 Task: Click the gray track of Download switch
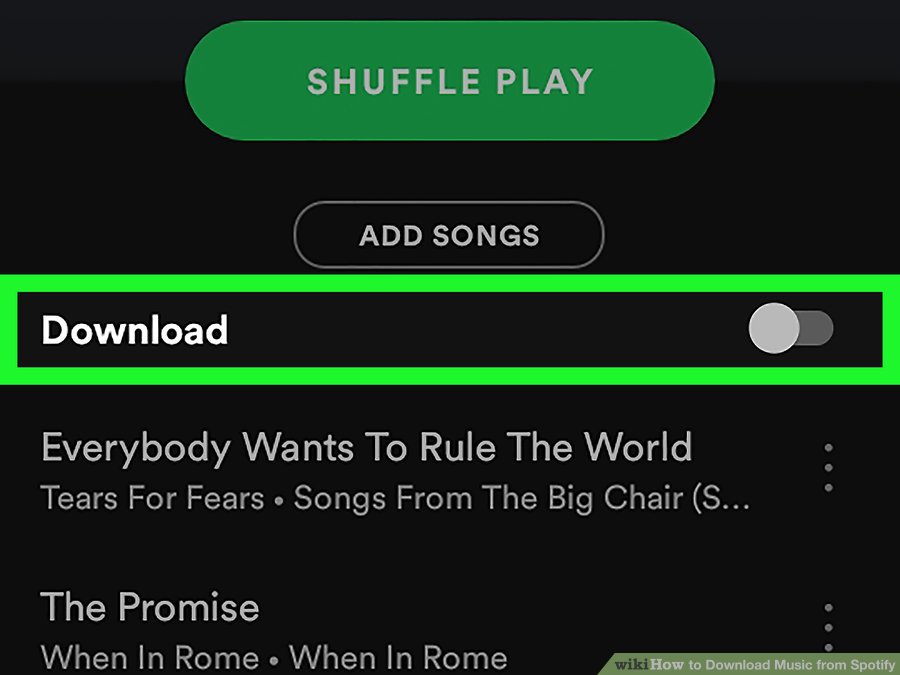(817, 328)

*-*-*

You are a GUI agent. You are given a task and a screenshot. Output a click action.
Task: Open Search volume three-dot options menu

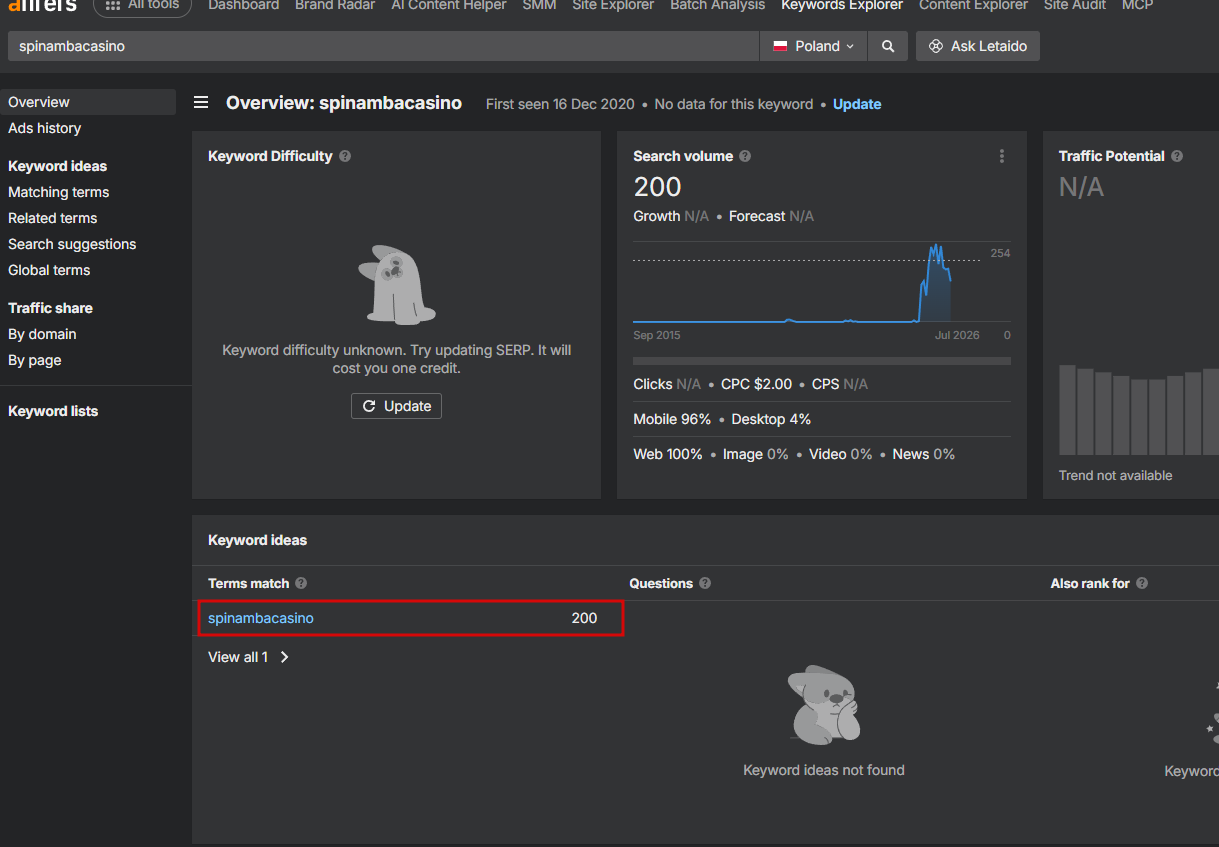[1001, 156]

*-*-*

WORK TO DO. Convert the rows starting at the line containing "You are a GUI" and ending at the line containing "[1001, 156]" into a two-column CSV with the headers "prompt" and "click": one row per entry, each field quoted, and line breaks replaced by spaces. Omit the pictures.

PROBLEM SOLUTION.
prompt,click
"You are a GUI agent. You are given a task and a screenshot. Output a click action. Task: Open Search volume three-dot options menu","[1001, 156]"